Research Project
8590039
DESCRIPTION (provided by applicant): Diabetic nephropathy (DN) is the most common cause of end-stage renal disease (ESRD) in the world and affects about 15-25% of type I diabetes patients and 30-40% of patients with type II diabetes. The development of DN is thought to result from the cumulative interactions among multiple metabolic and hemodynamic factors which activate intracellular signaling pathways that trigger the production of cytokines and growth factors leading to renal disease that progresses to glomerulosclerosis and interstitial sclerosis. Two of the most important growth factors driving fibrosis in DN are transforming growth factor-b (TGFb) and connective tissue growth factor (CTGF), which is induced by TGFb. Therapeutic strategies to inhibit the activity of TGFb and CTGF have been proposed to halt the progression of DN. This proposal will develop a novel chimeric Fc fusion protein designed to inhibit the pro-fibrotic activities of both TGFb and CTGF. CCN3/HGF is a heterodimeric fusion protein consisting of the CTGF antagonist, CCN3, and the alpha chain fragment of hepatocyte growth factor (HGF) both fused to the N-terminus if the Fc portion of IgG. Heterodimerization of the protein during mammalian cell expression is enforced by the use of the knobs into holes mutations in the Fc chains. The design of the Fc fusion protein is predicted to enhance stability and improve pharmacokinetics as shown for other Fc fusion proteins in clinical use. CCN3/HGF was shown to block TGFb and CTGF-induced pro-fibrotic responses in vitro in various types of kidney cells involved in the pathogenesis of DN fibrosis including fibroblasts, renal epithelial tubule cells, and mesangial cells. The goal of this project is to advance the preclinical development of CCN3/HGF. Stable CHO cell lines producing high levels of CCN3/HGF will be developed.

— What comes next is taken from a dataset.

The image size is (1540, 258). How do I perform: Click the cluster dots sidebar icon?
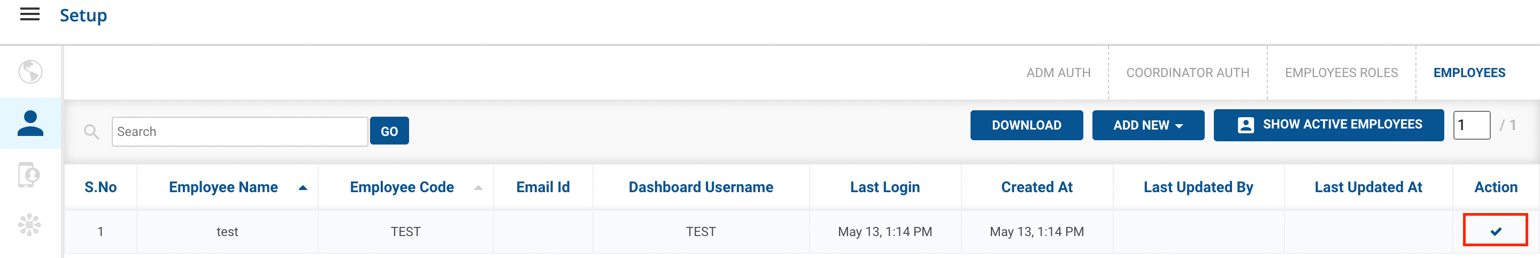(29, 225)
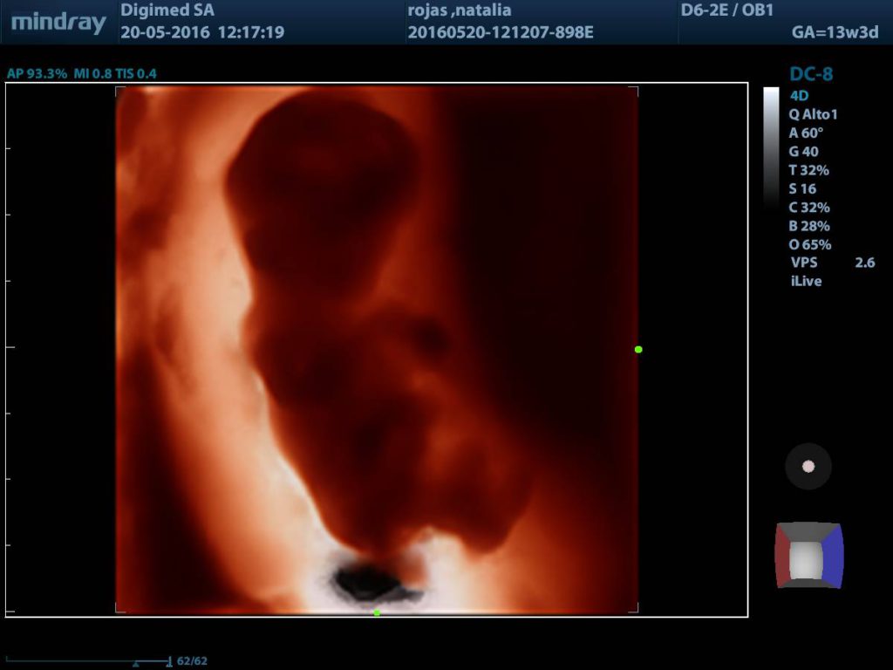Image resolution: width=893 pixels, height=670 pixels.
Task: Click the green marker on the bottom ROI edge
Action: [377, 612]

The anti-fibrotic activity of the fusion protein will be confirmed in vitro using differnt kidney cell types. Therapeutic efficacy of CCN3/HGF will be evaluated in the eNOS-/-/leprdb/db double-knockout mouse model of DN. The results of these studies will pave the way for submission of an IND in future work. The unique dual mechanism of action of CCN3/HGF will provide a new therapeutic option potentially superior to the relatively limited and ineffective current treatments for DN patients.